Mês passado, li o aclamado livro da jornalista Svetlana Aleksiévitch, vencedora do Prêmio Nobel de Literatura de 2015. Ela nasceu na Ucrânia em 1948, mas viveu boa parte da sua vida na Belarús (ou Bielorrússia). O livro traz depoimentos de pessoas que tiveram suas vidas completamente transformadas pelo acidente nuclear ocorrido em abril de 1986. Em 2016, a editora Companhia das Letras o publicou pela primeira vez no Brasil e eu tenho algumas críticas a fazer a essa edição. Me pareceu que a editora quis pegar carona no hype do Nobel e publicou o livro sem atualizações, o que induz a um raciocínio equivocado por parte dos leitores. A primeira publicação de Vozes de Tchernóbil é de 1997, ou seja, a edição brasileira foi publicada quase 20 anos depois e, de todas as resenhas que assisti no You Tube, nenhuma mencionou isso. Convenhamos que em 20 anos muitas coisas aconteceram, não é mesmo?
════════
_INSTRUÇÕES_
**A.** Transcreva o trecho do texto sobre Vozes de Tchernóbil, começando em "Mês passado, li" e terminando em "não é mesmo?".
**B.** Diga se cada afirmação concorda com o texto sobre Vozes de Tchernóbil, respondendo sim ou não e citando as palavras do texto que decidem: (i) Svetlana Aleksiévitch nasceu na Belarús. (ii) A edição brasileira do livro saiu em 2016 pela Companhia das Letras. (iii) Algumas resenhas vistas no You Tube mencionaram a diferença de quase 20 anos entre as edições.

_CONJUNTO DE DADOS_
════════
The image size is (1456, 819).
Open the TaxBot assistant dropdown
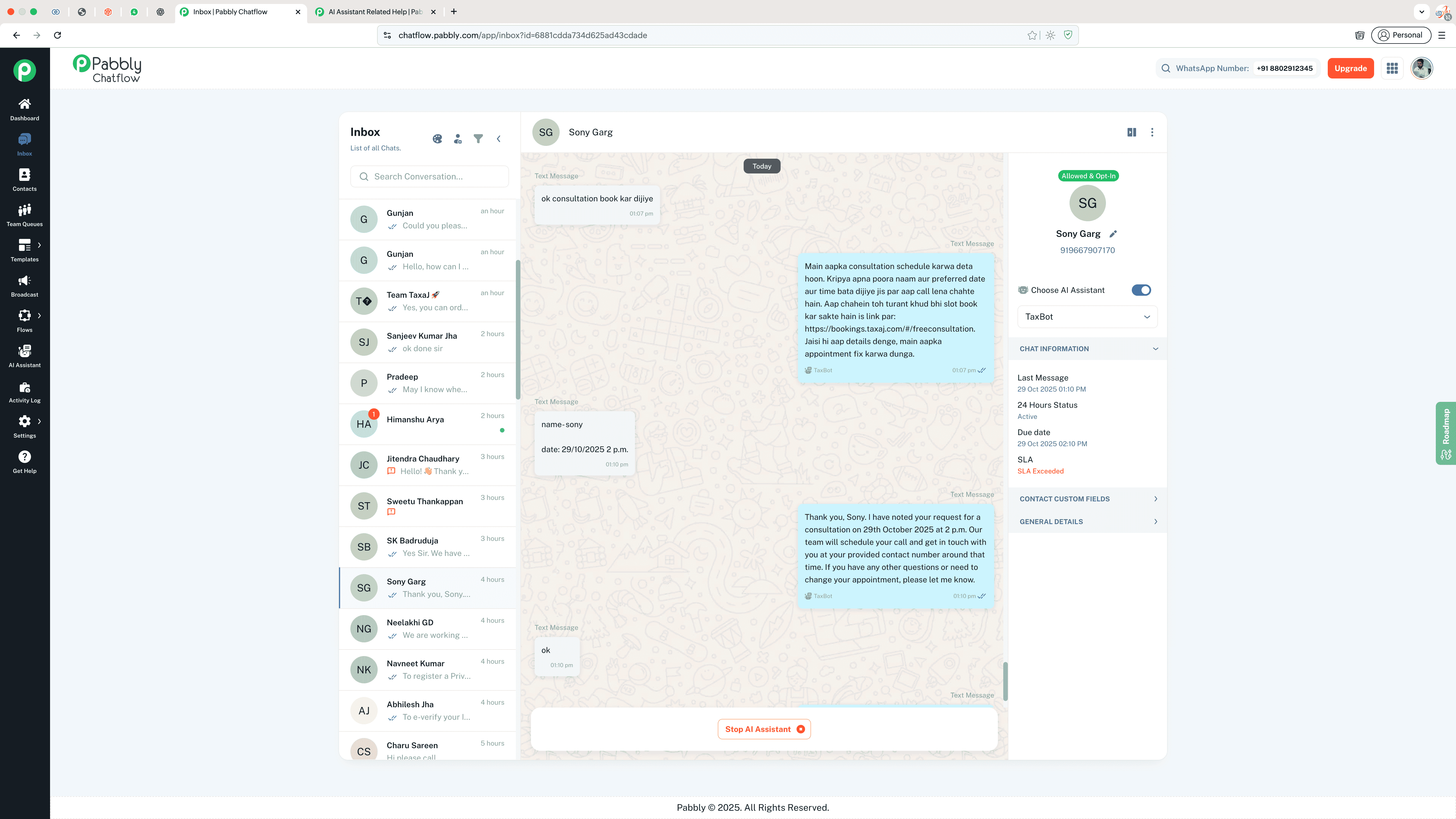[1087, 317]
════════
_RESPOSTAS_
**A.**
Mês passado, li o aclamado livro da jornalista Svetlana Aleksiévitch, vencedora do Prêmio Nobel de Literatura de 2015. Ela nasceu na Ucrânia em 1948, mas viveu boa parte da sua vida na Belarús (ou Bielorrússia). O livro traz depoimentos de pessoas que tiveram suas vidas completamente transformadas pelo acidente nuclear ocorrido em abril de 1986. Em 2016, a editora Companhia das Letras o publicou pela primeira vez no Brasil e eu tenho algumas críticas a fazer a essa edição. Me pareceu que a editora quis pegar carona no hype do Nobel e publicou o livro sem atualizações, o que induz a um raciocínio equivocado por parte dos leitores. A primeira publicação de Vozes de Tchernóbil é de 1997, ou seja, a edição brasileira foi publicada quase 20 anos depois e, de todas as resenhas que assisti no You Tube, nenhuma mencionou isso. Convenhamos que em 20 anos muitas coisas aconteceram, não é mesmo?

**B.**
(i) Não: "Ela nasceu na Ucrânia em 1948".
(ii) Sim: "Em 2016, a editora Companhia das Letras o publicou pela primeira vez no Brasil".
(iii) Não: "de todas as resenhas que assisti no You Tube, nenhuma mencionou isso".